DEAD OR ALIVE 3. Platform: X Box. Publisher: Microsoft. Price: £44.99.

IF it is to succeed, the Microsoft X Box needs to cover all software bases. One of the most crucial barometers for success has to be a decent beat 'em up and Dead or Alive 3 promises to be just that.

Its predecessor was a smash hit for both the Dreamcast and the PS2 so it was a surprise to find this latest instalment bearing the "X Box only" legend on the jewel case when it hit shops recently. The series started out on the PS1 - a platform brimming with decent fighting games. At the time, its finer points were overlooked by many games critics because of the one unique feature it offered: women fighters with out-sized chests. An exaggerated physics model meant many of the fights came to resemble a teenage boy's fantasy death match played out between Page Three girls. Subtle it wasn't. The somewhat puerile graphics are carried over into the third instalment but look beyond the immature and you'll find a fighting game of rare quality.

Dreamcast was the first platform to give programmers the muscle to create multiple platform-fighting arenas complete with destructible three-dimensional objects. X Box takes this to another level.

The first time your character sends an opponent flying through a window and the camera follows them as they plummet to the level below, you'll be blown away. Or knock a character off their feet in snow and you'll be amazed as they leave a realistic imprint on the ground. The graphical finesse even extends to individual leaves on the trees and sea gulls that swoop down from the sky.

Why did they do it? Because the X Box meant that they could. Tecmo has made good use of all the X Box's graphical muscle to make DOA 3 a real triple AAA showcase title for the platform. All sixteen characters are wonderfully animated and move with an athleticism fit to rival even the mighty Soul Calibre - until now the undisputed king of the beat 'em ups on any console.

The extra memory has allowed DOPA 3's programmers to create perfectly believable worlds. That nVidia GeForce card has given rise to wonderful reflection effects and almost photo-realistic textures. As you'd expect, each character has individual signature moves that devotees of the genre will spend hours perfecting. The interactive arenas add another facet to the fighting too, making it more difficult for random button-bashers to win out by sheer luck. For the somewhat less dedicated, Tecmo has simplified some of the more frequently used controls like the circle move and the side-step. Sadly they haven't mapped character movement to the analogue thumb sticks - this is a digital only environment - and the X Box controller has never felt bulkier than when you're low on energy and trying to pummel an opponent. I'm not too sure about the macros that seem to have been committed to some of the smaller buttons, either. Novices will rely on them too much - making a lightweight game even easier. None of which will matter to fans of the genre who will just rejoice in the fact that DOA 3 is, for the moment at least, the very best fighting game money can buy.

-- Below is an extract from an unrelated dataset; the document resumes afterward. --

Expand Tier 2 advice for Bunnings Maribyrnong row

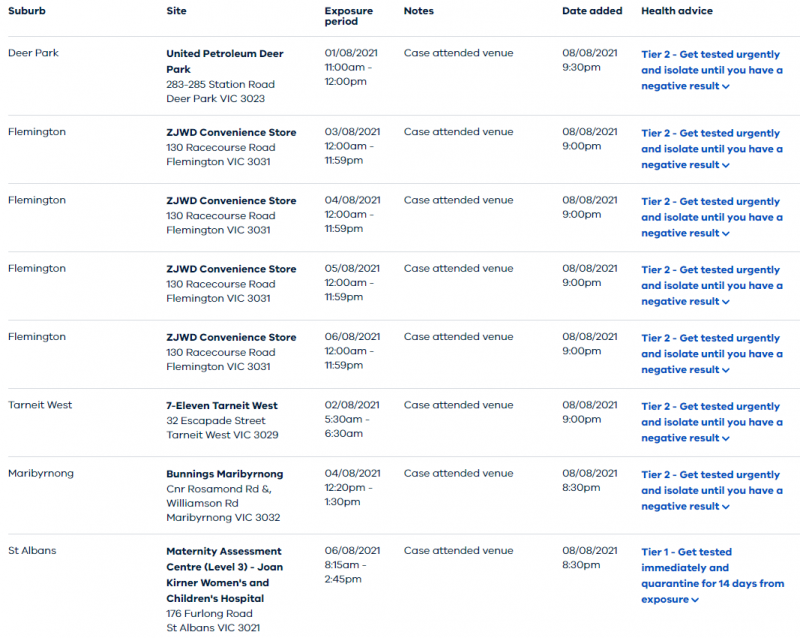pos(711,490)
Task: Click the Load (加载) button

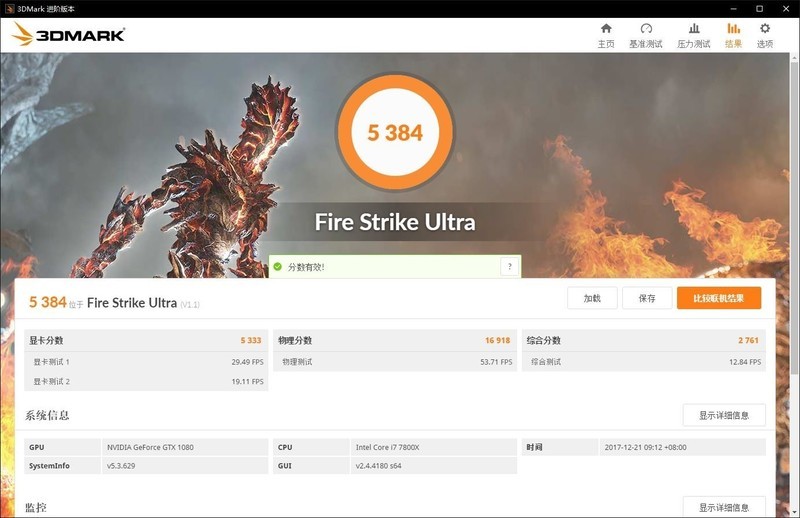Action: click(x=592, y=298)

Keep The Balance. Format: Game Boy Color. Publisher: JoWood Productions. Price: £24.99

Despite the success of the Game Boy Advance, owners of the original Nintendo Hand Held are still well catered for. This title is a colourful variation on the Bubble Bobble format. You have two scales that have to be kept in perfect balance by shooting objects at them. Keep everything in equilibrium and you collect points. Get it wrong and the whole thing comes tumbling down. There are five game worlds to play through but seasoned Game Boy-ers will have done it all before. Newbies looking for a decent puzzle game to sit alongside the ubiquitous Tetris could do worse, though.

Microsoft Picture It Photo & print Studio. Format: PC. Publisher: Microsoft. Price: varies.

With its plethora of projects which hold you by the hand and its cartoon-like graphics, Picture It will never threaten the likes of Photoshop for image manipulation supremacy. Of course it's aimed at home users and not professionals and here the programme is remarkably well-featured for the money. Digital photographers with a few months under their belts will probably opt for the more serious look of something like Paint Shop Pro but anyone new to photo manipulation will find this software more than up to the job. Delve a bit deeper and you'll find some decent tools. The magic lasso is particularly good (all graphics packages have them but some are better than others) although the clone tool proved infuriatingly difficult to use. Why can't Microsoft allow us to anchor the tool as you can with so many other image programmes? Published with a mass of templates and clip art on a DVD ROM (you'll need a big chunk of your hard disk to put the whole programme onto your PC), Picture It is the ideal introduction to computer graphics manipulation. I'd advise you to go for the minimum install though and keep your disc handy for the clip art.

All you worms fans out there will have spotted that I boobed in my review of Worms Blast recently. The PS2 version is not £39.99 but a far more reasonable £29.99. The Ubi-soft strategy blast fest is even cheaper £19.99 if you fancy your thrills on the PC. Apologies to all concerned.

CHEAT OF THE WEEK

Dead or Alive 3 is a graphical tour de force so what could be better than a slow motion replay of your best knockouts? Once you win a match hold X+A+B until the replay starts. You should then be able to rewind/and slow down the action with the Y button.